Равенти мысленно кивнул, одобряя проявленный Дьеппом дух. Однако Равенти также считал, что он не должен позволять своему ученику так удивляться уму. Поэтому он сказал:
«Я пошлю вашу статью Люсьену, авторитету в этой области. Если даже он скажет «нет» …»
«Тогда, возможно, это неправильно. Глаза Дьеппа загорелись огнем надежды и ожидания.
Он мысленно добавил: «…Но я все еще буду ждать твердого результата эксперимента, показывающего неодобрение.»

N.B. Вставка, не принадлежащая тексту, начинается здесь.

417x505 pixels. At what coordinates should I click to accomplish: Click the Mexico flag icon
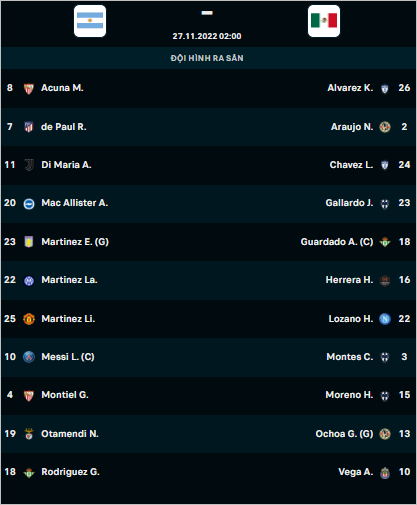point(324,21)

Любимец-посыльный отослал бумагу, и Дьепп снова принялся нетерпеливо ждать. Последний раз он так нервничал, когда был еще учеником, ожидающим проверки своего духовного таланта силы.
«Я не нуждаюсь в поддержке тех, кто верит в теорию волн… — пробормотал Дьепп.
«Если кто-то и согласится со мной, так это мистер Эванс. Но что, если эта газета даже покажется ему смешной?..»
«А что он скажет? — Продолжал спрашивать себя Дьепп.